Eleutério Prado destaca “uma mensagem subversiva: a preocupação do economista profissional não deveria se resumir a dominar a teoria econômica e a econometria, mas deveria abraçar a hermenêutica e a retórica, entendida a primeira como arte de interpretar textos e a segunda no sentido aristotélico como a arte de converter e persuadir”.

Nos anos 80s, já se estava na presença de uma certa mudança crucial no capitalismo: o neoliberalismo. “Mostrava a sua verdadeira cara. E ela não era bonita. O que venceu, pelo menos temporariamente, não é a boa retórica, mas a retórica da falsidade (fake news)”. A sociedade do ódio fez renascer neofascismo sob diversas tonalidades. Espera o José Marcio Rego, com o seu espírito realizador e contemporizador, ser capaz de organizar um novo livro, compondo-o com opostos polarizados de modo a reencontrar um consenso democrático no país.

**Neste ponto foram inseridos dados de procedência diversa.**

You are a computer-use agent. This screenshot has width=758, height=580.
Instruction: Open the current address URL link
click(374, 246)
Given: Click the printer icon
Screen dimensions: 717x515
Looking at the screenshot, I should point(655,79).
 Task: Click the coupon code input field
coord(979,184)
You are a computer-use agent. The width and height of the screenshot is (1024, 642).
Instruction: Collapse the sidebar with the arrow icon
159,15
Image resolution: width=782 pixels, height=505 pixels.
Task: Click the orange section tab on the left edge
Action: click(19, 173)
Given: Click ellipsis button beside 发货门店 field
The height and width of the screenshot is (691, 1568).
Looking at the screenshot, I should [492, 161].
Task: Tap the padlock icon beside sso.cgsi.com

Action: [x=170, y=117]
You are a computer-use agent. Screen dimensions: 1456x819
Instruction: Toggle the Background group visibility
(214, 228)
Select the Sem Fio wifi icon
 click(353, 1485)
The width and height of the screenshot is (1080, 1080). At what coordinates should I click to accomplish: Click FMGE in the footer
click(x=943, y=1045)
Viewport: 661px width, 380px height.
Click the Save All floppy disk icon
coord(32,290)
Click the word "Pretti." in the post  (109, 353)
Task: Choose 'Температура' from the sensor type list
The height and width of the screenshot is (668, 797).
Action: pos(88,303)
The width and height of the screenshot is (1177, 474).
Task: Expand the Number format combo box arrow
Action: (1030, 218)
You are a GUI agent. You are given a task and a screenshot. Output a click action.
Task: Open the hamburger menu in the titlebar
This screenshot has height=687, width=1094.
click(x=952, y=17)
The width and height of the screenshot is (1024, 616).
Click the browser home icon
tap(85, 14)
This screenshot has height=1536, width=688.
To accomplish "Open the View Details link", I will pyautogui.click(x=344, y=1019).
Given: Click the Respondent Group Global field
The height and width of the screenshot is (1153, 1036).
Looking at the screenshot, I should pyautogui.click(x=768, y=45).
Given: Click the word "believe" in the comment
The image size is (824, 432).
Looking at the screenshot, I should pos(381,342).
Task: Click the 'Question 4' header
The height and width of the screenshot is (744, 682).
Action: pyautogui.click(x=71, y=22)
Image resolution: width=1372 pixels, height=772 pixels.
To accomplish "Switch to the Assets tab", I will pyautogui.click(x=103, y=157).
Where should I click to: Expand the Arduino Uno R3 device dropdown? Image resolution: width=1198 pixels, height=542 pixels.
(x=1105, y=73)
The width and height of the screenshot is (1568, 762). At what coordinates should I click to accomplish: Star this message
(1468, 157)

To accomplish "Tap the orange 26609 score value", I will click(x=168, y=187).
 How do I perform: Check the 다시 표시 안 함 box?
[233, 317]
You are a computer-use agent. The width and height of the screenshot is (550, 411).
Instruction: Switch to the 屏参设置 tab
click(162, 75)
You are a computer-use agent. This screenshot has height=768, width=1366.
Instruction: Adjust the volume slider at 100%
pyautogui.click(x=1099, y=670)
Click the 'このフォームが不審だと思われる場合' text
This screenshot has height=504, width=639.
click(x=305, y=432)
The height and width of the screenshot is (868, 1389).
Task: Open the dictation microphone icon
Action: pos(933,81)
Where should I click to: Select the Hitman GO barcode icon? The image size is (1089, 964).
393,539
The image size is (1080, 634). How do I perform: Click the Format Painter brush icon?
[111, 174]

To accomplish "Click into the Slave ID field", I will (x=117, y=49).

No meu capítulo, comento hoje ter se desistido de o ato da conversação revelar alguns pontos em comum com quem pensa diversamente. Não se busca mais entendimentos, mas sim o virtual massacre do debatedor de opinião diversa.

O problema de busca de confirmação exclusiva com quem pensa igual, um comportamento habitual entre sectários, leva a perseverar em erros de avaliação. É um “problema de patotas” a ausência de debate público plural entre economistas de distintas correntes. Leva ao erro de empresários e de eleitores na falta de análise plural do cenário econômico adequado às suas decisões cruciais.

Ao invés de buscarem dados e informações possíveis de demostrar estarem errados, os dogmáticos só estudam os casos capazes de “provar” estarem certos. Essa diferença de postura quanto ao método científico de testar hipóteses causa grandes erros de previsão, quando o falante de retórica ilusória não enfrenta o debate plural, não recebe questionamentos e, portanto, não revê suas análises de maneira criteriosa.

Na “grande” imprensa brasileira, praticamente, não há vozes dissonantes. Os colunistas midiáticos, ao abordarem a política econômica, só reforçam os argumentos da própria linha editorial adotada pelo jornal de inspiração neoliberal.